Supplied information:
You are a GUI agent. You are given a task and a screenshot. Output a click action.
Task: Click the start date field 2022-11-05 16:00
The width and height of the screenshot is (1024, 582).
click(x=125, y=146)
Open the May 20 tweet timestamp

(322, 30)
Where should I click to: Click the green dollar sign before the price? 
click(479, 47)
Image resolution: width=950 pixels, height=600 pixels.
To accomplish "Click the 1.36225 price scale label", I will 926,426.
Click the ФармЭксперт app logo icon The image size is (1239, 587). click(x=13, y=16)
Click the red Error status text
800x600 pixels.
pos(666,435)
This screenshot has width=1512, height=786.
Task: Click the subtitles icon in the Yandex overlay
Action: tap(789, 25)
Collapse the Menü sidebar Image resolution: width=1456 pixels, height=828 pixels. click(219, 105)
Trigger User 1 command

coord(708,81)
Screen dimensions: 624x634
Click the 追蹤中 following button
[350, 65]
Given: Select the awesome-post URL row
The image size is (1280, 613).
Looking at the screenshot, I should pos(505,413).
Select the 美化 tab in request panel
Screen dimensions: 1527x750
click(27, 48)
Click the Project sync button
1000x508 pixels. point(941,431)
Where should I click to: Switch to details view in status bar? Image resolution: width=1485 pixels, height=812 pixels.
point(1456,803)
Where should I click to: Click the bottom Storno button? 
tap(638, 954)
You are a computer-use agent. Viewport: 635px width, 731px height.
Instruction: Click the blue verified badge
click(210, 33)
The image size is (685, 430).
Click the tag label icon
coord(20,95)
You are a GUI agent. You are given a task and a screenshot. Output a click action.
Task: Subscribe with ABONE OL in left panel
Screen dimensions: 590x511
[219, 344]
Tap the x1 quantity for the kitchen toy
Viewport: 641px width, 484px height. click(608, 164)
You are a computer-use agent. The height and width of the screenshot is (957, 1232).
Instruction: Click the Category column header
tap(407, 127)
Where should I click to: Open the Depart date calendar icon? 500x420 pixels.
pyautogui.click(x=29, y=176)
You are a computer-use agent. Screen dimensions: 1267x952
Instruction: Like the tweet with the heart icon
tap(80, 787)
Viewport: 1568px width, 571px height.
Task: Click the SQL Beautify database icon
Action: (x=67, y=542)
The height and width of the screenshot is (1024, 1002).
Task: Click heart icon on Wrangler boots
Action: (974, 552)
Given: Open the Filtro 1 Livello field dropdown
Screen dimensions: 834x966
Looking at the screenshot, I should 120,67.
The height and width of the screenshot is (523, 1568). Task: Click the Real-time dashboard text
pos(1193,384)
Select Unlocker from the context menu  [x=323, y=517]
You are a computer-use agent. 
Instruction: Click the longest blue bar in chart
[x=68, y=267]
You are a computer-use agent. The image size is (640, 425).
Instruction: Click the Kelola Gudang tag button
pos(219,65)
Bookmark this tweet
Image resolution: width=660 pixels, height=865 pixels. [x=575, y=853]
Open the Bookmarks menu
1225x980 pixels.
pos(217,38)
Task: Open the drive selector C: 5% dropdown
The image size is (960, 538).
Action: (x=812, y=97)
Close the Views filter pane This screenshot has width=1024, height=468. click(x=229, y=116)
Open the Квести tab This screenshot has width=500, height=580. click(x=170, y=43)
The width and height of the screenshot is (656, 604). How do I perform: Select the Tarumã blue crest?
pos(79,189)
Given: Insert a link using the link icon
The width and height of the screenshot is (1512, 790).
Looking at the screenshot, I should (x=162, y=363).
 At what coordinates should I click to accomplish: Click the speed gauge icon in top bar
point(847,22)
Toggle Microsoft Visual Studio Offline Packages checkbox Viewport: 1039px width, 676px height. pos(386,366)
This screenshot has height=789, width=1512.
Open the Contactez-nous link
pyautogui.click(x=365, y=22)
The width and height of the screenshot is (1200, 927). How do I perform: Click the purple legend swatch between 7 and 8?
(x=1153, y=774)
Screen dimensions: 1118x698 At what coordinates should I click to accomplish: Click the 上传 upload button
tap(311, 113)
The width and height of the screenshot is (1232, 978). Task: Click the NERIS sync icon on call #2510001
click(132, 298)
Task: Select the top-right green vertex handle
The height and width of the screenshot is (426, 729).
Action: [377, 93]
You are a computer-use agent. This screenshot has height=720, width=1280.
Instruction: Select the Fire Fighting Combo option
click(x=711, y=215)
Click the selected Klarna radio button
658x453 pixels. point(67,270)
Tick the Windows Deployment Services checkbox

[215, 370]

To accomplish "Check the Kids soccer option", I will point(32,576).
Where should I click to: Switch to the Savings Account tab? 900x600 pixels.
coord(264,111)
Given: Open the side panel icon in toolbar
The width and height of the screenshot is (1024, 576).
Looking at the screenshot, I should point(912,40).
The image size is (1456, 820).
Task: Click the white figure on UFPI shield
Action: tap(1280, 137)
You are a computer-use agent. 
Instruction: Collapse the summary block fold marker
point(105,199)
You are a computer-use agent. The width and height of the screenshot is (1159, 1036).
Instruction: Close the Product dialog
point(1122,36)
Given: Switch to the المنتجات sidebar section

Exercise description: Which lines in the entries above contain "will"? Pull each of them out.

Task response:
To accomplish "Click the 1.36225 price scale label", I will 926,426.
To accomplish "Check the Kids soccer option", I will point(32,576).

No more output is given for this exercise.